CBO: Republican Reform Plan Cuts Costs, but Wouldn’t Boost Coverage
The House Republicans' health care reform bill would cost only a fraction of the Democrats' proposal and reduce the cost of insurance premiums, but it would leave the percentage of U.S. residents who lack health insurance unchanged, according to a Congressional Budget Office analysis of the legislation, the Los Angeles Times reports (Hook, Los Angeles Times, 11/5).
The House Republican bill, which was leaked on Tuesday, would:
- Make it easier for insurers to sell coverage across states;
- Allow small businesses to ban together and increase their purchasing power through "association health plans" that would be sponsored by trade and professional associations and chambers of commerce;
- Offer $50 billion in federal "incentive payments" over the next decade to states that reduce the cost of insurance or the percentage of uninsured residents;
- Cap non-economic damages in medical malpractice lawsuits at $250,000; and
- Increase incentives for people to use health savings accounts.
Under the GOP health care plan, states would be required to subsidize high-risk insurance pools to cover people denied coverage by private insurance and develop a "stable funding source" for the pools.
Premiums paid by people with pre-existing conditions could only be 50% higher than average premiums for standard insurance in a state.
States would be offered $15 billion over 10 years to help pay for the high-risk pools, which would exclude undocumented immigrants (California Healthline, 11/4).
The plan does not include an expansion of Medicaid, individual or business mandates, subsidies to help low- or middle-income U.S. residents purchase coverage or a ban on denying coverage to people with pre-existing conditions, all of which are included in the House Democrats' proposal (HR 3962).
Effects on Coverage
CBO estimated that the GOP bill, which has been offered as an amendment to the Democrats' proposal, would cost $61 billion over 10 years and would cover about 83% of U.S. residents by 2019, about the same as the current rate (Los Angeles Times, 11/5).
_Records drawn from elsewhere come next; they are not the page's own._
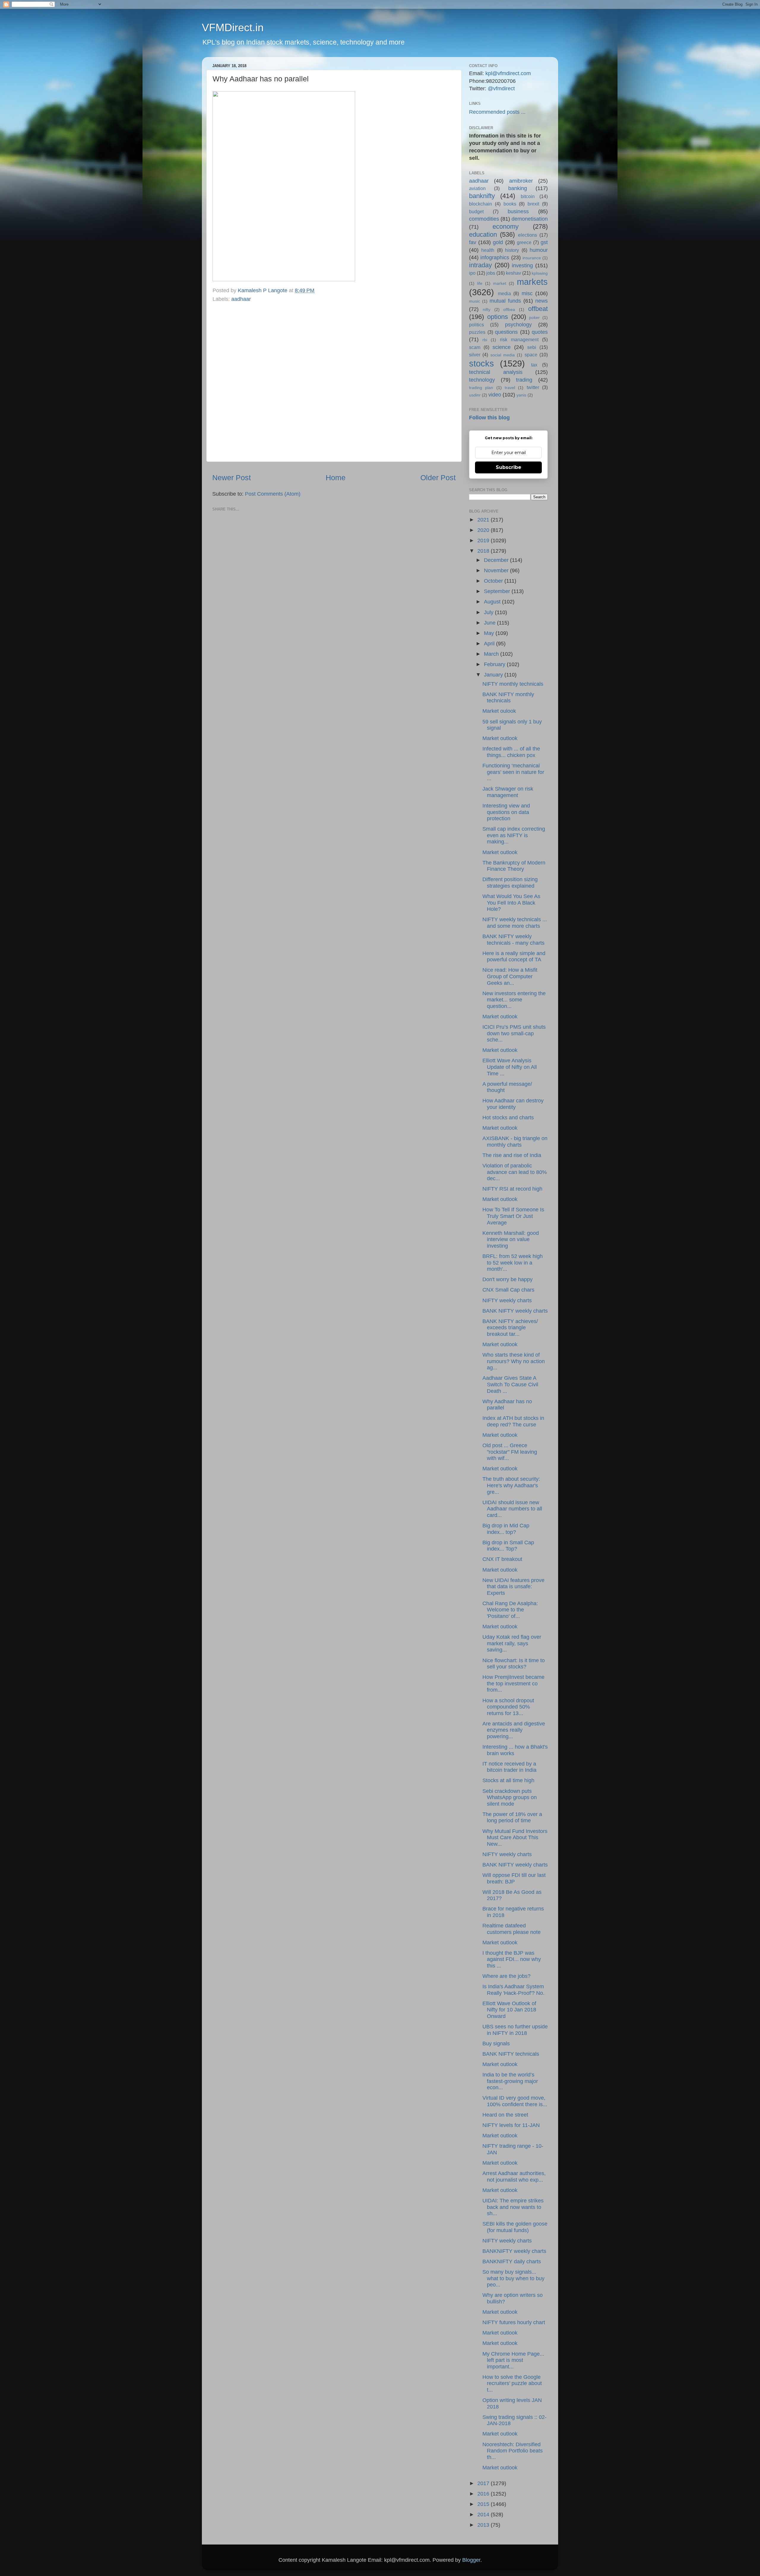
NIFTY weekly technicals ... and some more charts (514, 922)
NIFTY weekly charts (507, 1300)
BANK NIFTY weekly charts (515, 1311)
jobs (490, 273)
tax (534, 364)
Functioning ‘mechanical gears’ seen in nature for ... (513, 772)
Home (336, 477)
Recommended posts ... (497, 112)
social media (502, 355)
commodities (484, 219)
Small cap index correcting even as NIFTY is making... (513, 835)
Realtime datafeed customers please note (511, 1929)
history (512, 250)
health (487, 250)
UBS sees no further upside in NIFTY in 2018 (515, 2030)
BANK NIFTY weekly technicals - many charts (513, 939)
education (483, 234)
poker (534, 317)
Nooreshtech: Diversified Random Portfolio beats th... (512, 2450)
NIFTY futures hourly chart (513, 2322)
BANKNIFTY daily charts (511, 2261)
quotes (540, 332)
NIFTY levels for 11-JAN (511, 2125)
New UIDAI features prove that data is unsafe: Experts (513, 1586)
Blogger (471, 2560)
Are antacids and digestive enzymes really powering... (513, 1730)
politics (476, 324)
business (518, 211)
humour (539, 250)
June (490, 623)
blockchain (480, 203)
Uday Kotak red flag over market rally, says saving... (511, 1643)
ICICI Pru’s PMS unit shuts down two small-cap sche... (514, 1033)
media (504, 293)
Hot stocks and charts (508, 1118)
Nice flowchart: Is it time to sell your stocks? (513, 1663)
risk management (519, 339)
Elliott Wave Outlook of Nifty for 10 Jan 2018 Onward (509, 2009)
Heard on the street (505, 2115)
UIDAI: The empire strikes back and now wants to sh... (513, 2207)
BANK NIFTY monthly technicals (508, 697)
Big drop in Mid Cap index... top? (505, 1529)
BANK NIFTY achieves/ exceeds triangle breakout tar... (510, 1327)
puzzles (477, 332)
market (499, 283)
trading (524, 380)
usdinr (475, 395)
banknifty (482, 196)
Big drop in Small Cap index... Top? (508, 1546)
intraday (480, 265)
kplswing (540, 273)
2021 (484, 520)
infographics (494, 257)
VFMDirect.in (233, 27)
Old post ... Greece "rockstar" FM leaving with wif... (509, 1451)
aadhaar (241, 299)
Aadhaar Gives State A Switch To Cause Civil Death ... (510, 1384)
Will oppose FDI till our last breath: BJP (514, 1878)
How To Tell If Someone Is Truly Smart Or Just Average (513, 1216)
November (497, 570)
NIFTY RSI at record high (512, 1189)
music (474, 301)
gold (498, 242)
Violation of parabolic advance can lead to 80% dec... (514, 1172)
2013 (484, 2525)
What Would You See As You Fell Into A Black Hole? (511, 902)
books (510, 203)
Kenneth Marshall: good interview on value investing (510, 1239)
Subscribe (508, 467)
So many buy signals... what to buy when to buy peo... (513, 2278)
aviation (477, 188)
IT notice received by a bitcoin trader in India (509, 1767)
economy (506, 226)
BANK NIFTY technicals (510, 2054)
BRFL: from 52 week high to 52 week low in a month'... (512, 1262)
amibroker (521, 181)
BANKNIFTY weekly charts (514, 2251)
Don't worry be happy (507, 1279)
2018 (484, 551)
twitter (533, 387)
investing (522, 265)
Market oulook (499, 711)
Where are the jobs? (506, 1976)
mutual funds (505, 301)
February (495, 664)
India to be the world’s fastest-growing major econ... (510, 2081)
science (502, 347)
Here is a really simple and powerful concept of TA (513, 956)
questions (506, 332)
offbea (509, 309)
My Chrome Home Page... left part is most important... (513, 2360)
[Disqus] (334, 380)
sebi (531, 347)
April (490, 644)
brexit (533, 203)
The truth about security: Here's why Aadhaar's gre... (511, 1485)
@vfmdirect (501, 88)
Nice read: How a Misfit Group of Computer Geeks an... (509, 976)
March (492, 654)
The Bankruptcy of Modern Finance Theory (513, 866)
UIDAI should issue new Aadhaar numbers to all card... (512, 1508)
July (489, 612)
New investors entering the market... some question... (514, 999)
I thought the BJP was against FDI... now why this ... (511, 1959)
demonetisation (530, 219)
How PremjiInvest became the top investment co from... (513, 1683)
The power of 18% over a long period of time (512, 1817)
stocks (481, 363)
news (541, 301)
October (494, 581)
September (498, 591)
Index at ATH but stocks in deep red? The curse (513, 1421)
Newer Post (231, 477)
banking (517, 188)
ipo (472, 273)
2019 (484, 540)
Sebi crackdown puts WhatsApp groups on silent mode (509, 1797)
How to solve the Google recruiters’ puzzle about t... (512, 2383)
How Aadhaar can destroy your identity (513, 1104)
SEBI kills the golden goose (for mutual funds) (514, 2227)
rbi (484, 339)
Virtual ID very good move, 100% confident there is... (514, 2101)
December (497, 560)
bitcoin (528, 196)
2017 (484, 2483)
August (493, 602)
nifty (486, 309)
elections (527, 235)
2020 (484, 530)
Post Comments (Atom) (272, 494)
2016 (484, 2494)
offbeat (538, 308)
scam (474, 347)
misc (527, 293)
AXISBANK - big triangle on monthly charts (514, 1141)
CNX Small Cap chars (508, 1290)
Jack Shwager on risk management (507, 792)
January (494, 675)
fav (472, 242)
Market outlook (499, 738)
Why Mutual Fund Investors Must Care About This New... (514, 1837)
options (497, 316)
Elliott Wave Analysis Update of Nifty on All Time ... (509, 1067)
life (479, 283)
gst (544, 242)
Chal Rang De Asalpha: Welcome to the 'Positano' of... (510, 1609)
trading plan (481, 387)
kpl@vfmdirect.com (508, 73)
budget (476, 211)
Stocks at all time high (508, 1780)
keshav (513, 273)
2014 (484, 2514)
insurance (531, 257)
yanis (521, 395)
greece (524, 242)
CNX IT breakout (502, 1559)
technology (482, 380)
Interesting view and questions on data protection (506, 812)
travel (510, 387)
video (494, 395)
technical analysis (495, 372)
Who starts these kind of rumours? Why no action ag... (513, 1361)
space (531, 354)
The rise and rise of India (511, 1155)
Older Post (438, 477)
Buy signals (496, 2043)
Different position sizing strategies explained (510, 882)
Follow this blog (489, 418)
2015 (484, 2504)
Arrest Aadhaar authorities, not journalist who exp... (514, 2176)
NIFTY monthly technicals (512, 684)
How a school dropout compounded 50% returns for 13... (508, 1707)
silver (474, 354)
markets (532, 282)
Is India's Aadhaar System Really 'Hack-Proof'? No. (513, 1990)
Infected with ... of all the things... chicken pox (511, 752)
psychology (518, 325)
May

Under the GOP bill, about 52 million U.S. residents would be uninsured in 2019, compared with an estimated 55 million without any change in law, according to CBO (Wayne, CQ Today, 11/4).
In contrast, the Democratic proposal in the House would cost $1.2 trillion and would ensure that 96% of U.S. residents have health coverage (Los Angeles Times, 11/5).
According to CQ Today, both proposals would reduce the federal deficit by offsetting spending reductions and through tax increases, according to CBO.
CBO also projected premium costs would decline under the Republican bill (CQ Today, 11/4). The plan would cut premiums by:
- 5% to 8% for those in the individual market;
- 7% to 10% for those in the small-group market; and
- Up to 3% in the large group market.
The CBO report stated that the projections are "very preliminary" and subject to uncertainty.
According to CBO, the plan to limit medical malpractice suits would result in savings of $41 billion over 10 years (Herszenhorn, "Prescriptions," New York Times, 11/4).
Although the GOP bill has virtually no chance of becoming law, Republicans are introducing the measure in part to deflect criticism that they have stood in the way of reform without offering their own solutions, according to the Times.
Reaction, Defense
Democrats immediately focused on CBO's estimate that the bill would likely maintain the same rate of uninsurance.
Rep. George Miller (D-Calif.) said, "CBO confirmed that Republicans' only solution for health reform is to preserve the status quo" (Los Angeles Times, 11/5).
However, House Republicans said that they did not intend to lower the rate of uninsured because they see that goal as unaffordable ("Prescriptions," New York Times, 11/4). Instead, Republicans noted that the proposal would bring down premium costs.
House Minority Leader John Boehner (R-Ohio) said, "The Republican plan will lower health care costs for American families, and that's good news for everyone struggling in today's economy" (Los Angeles Times, 11/5).